[Stored data]
* * * *

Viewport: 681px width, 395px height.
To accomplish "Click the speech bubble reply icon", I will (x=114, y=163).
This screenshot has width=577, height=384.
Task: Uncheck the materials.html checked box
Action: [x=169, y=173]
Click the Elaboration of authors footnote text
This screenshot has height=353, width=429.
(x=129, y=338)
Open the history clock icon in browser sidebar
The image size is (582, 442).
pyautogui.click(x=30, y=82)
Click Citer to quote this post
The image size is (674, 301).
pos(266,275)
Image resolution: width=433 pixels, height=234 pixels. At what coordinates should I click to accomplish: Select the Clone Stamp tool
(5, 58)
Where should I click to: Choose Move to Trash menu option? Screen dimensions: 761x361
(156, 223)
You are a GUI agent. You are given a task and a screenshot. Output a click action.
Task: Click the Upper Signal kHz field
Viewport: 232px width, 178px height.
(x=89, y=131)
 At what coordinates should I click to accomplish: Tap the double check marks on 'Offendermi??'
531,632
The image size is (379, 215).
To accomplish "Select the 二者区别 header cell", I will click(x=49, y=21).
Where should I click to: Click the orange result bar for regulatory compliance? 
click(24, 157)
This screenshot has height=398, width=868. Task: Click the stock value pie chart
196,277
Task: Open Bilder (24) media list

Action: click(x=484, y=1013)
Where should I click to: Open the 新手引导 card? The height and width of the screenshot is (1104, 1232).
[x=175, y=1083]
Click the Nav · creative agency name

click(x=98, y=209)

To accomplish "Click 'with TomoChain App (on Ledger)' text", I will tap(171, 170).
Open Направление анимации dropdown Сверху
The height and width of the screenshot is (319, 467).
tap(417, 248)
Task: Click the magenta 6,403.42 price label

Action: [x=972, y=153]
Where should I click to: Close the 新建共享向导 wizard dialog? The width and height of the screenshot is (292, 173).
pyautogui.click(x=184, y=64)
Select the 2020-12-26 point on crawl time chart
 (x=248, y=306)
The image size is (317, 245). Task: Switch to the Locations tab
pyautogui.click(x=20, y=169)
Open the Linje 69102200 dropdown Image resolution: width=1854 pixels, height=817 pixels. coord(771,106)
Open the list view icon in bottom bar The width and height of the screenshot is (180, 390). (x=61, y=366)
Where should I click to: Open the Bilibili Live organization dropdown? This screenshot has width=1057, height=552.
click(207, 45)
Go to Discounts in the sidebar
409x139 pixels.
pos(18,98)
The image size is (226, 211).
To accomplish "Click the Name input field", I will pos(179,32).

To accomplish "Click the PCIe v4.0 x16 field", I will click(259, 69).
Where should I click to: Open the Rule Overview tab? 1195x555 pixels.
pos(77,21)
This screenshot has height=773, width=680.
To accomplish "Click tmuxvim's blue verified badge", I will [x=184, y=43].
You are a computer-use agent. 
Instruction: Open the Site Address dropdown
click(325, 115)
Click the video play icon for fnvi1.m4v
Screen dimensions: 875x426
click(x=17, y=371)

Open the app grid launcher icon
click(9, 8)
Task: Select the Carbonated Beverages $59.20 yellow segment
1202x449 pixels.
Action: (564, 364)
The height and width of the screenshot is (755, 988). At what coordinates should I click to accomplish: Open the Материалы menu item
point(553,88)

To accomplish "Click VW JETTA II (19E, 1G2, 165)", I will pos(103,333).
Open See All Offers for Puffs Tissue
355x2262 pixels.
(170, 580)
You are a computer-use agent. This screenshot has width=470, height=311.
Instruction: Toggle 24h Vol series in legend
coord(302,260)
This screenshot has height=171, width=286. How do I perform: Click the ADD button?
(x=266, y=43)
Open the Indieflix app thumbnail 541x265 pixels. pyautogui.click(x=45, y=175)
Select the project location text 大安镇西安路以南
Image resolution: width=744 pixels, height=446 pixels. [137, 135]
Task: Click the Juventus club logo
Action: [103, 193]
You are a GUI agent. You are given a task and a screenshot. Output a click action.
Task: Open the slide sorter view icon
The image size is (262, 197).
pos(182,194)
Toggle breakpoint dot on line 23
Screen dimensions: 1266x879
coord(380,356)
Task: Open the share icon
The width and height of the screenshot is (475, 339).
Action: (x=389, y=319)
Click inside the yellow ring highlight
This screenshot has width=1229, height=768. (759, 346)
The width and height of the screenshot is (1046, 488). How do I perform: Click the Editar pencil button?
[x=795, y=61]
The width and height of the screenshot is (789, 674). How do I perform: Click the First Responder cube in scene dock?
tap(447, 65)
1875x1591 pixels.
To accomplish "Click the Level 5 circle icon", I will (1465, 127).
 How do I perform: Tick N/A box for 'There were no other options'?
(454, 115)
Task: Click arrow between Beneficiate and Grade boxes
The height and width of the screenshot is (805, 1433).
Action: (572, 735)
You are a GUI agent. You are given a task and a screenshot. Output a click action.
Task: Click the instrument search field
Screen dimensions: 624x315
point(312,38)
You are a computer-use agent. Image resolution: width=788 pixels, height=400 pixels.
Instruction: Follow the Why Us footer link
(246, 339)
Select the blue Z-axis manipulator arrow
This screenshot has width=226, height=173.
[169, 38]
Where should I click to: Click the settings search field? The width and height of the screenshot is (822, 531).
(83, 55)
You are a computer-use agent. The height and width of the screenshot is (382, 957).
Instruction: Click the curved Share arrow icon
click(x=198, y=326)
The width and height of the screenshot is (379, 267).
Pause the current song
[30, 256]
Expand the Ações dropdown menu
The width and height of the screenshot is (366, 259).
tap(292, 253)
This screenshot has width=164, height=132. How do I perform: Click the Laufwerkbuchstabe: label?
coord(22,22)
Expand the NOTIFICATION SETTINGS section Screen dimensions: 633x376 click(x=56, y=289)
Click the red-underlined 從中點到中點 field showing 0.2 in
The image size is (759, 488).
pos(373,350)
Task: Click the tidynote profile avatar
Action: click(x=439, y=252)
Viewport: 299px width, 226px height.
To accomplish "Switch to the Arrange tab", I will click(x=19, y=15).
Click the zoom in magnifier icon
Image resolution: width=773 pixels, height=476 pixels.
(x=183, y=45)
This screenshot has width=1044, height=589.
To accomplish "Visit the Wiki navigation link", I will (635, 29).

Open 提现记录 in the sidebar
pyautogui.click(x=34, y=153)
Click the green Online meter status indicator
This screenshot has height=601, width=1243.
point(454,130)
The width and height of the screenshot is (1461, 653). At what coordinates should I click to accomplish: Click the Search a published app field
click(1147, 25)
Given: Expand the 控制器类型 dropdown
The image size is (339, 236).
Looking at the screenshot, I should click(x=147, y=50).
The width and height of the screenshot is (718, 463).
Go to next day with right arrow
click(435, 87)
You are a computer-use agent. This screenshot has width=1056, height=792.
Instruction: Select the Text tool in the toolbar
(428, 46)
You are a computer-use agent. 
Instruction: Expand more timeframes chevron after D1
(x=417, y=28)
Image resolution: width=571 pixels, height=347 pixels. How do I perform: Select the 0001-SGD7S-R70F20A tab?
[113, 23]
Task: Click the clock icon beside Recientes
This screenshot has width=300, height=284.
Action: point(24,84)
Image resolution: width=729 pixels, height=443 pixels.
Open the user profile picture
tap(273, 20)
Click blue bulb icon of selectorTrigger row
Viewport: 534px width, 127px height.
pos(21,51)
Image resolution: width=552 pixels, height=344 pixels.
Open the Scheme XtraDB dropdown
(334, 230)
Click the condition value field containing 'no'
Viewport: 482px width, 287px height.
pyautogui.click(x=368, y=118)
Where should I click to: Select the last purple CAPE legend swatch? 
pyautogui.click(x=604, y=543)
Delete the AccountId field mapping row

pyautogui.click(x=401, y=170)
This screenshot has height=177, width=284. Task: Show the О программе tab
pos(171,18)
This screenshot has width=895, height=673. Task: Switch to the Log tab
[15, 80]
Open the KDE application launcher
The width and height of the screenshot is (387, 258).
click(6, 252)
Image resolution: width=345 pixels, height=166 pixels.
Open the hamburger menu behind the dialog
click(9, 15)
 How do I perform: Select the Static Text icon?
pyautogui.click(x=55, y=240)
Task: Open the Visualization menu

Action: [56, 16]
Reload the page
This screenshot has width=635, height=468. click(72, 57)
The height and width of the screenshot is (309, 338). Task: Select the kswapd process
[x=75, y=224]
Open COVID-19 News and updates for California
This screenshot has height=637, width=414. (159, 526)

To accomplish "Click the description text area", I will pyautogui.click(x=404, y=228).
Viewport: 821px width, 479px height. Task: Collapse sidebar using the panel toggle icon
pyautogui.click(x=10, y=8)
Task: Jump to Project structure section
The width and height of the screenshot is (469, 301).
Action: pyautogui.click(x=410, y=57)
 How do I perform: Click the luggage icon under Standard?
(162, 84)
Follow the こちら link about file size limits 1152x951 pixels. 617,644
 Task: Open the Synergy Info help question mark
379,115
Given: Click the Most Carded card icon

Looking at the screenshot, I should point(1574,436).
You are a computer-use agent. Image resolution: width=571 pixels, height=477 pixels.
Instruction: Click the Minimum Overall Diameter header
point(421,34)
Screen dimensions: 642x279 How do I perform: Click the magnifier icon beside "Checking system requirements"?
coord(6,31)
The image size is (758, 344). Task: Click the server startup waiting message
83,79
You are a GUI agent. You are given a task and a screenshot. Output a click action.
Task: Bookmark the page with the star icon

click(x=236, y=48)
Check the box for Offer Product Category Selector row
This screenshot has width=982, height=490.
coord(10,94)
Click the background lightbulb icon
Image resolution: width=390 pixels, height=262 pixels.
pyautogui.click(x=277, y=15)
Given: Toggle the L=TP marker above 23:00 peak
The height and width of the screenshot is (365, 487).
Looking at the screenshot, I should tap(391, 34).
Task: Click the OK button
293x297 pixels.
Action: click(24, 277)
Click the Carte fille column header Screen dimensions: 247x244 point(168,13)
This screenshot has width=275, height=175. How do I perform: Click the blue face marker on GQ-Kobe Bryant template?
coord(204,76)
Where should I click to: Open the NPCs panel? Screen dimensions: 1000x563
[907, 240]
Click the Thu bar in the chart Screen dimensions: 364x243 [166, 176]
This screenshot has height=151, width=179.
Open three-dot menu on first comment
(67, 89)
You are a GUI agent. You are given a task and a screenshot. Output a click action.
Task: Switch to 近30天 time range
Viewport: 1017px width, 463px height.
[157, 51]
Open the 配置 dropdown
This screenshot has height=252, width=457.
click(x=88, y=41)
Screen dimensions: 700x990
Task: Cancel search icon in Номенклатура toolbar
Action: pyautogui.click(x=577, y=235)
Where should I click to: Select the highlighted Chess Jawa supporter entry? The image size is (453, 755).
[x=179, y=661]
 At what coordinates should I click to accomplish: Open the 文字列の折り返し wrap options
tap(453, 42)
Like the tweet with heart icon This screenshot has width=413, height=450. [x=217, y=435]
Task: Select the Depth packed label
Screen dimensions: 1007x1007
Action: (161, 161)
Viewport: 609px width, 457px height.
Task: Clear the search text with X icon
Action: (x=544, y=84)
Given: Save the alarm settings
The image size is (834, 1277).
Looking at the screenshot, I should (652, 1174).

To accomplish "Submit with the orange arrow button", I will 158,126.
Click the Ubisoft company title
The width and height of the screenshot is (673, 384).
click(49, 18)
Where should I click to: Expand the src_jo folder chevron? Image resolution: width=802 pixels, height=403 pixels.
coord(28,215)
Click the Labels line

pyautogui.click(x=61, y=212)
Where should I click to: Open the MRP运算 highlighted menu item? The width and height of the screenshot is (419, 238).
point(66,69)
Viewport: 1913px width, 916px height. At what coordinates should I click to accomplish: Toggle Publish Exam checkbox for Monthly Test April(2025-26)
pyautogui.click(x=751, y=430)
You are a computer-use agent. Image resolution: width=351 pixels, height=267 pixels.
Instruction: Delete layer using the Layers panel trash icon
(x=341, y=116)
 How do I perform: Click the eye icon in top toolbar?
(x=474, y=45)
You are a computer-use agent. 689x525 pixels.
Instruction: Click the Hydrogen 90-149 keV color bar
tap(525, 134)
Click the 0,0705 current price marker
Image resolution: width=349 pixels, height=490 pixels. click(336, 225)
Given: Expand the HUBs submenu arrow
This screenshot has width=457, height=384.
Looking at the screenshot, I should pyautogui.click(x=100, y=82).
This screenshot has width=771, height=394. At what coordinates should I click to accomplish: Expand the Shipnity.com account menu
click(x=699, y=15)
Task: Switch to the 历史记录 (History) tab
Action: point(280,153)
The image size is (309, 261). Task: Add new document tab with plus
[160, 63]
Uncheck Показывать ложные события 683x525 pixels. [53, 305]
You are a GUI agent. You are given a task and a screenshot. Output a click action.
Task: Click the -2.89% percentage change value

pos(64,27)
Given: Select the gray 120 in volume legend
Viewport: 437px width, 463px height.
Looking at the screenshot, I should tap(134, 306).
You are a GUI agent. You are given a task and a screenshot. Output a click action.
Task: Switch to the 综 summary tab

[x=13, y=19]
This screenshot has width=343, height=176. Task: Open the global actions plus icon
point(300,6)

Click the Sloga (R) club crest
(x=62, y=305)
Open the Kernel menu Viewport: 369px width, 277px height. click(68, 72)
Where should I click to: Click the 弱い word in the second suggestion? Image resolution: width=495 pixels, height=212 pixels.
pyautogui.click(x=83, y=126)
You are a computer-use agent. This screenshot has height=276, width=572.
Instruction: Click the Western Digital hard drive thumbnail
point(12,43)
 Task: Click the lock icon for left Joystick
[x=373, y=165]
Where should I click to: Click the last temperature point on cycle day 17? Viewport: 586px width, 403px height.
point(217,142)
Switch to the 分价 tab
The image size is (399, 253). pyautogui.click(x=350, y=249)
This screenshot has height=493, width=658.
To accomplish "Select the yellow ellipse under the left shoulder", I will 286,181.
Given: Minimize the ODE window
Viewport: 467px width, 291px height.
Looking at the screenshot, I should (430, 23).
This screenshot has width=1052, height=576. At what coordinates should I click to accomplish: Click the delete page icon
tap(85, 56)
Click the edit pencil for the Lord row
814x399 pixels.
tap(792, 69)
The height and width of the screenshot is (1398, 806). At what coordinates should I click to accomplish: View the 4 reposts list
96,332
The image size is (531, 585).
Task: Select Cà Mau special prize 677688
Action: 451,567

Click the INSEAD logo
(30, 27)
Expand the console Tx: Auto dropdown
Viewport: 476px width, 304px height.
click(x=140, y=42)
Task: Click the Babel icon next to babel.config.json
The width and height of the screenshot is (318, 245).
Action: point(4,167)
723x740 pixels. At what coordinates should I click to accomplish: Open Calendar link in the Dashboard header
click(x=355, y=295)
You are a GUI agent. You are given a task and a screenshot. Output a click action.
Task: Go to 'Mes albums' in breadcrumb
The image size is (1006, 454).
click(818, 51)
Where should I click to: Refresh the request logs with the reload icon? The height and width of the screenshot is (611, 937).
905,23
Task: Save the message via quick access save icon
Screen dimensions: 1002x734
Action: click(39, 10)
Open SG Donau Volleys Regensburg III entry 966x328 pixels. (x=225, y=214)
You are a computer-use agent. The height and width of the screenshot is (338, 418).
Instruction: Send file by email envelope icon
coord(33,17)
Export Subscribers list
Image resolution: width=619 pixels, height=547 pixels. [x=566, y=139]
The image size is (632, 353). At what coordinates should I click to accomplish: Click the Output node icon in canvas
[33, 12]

* * * *

(About this task) Once you have counted the lines above containing the word "section", state that number and nothing more.

(Solution below) 2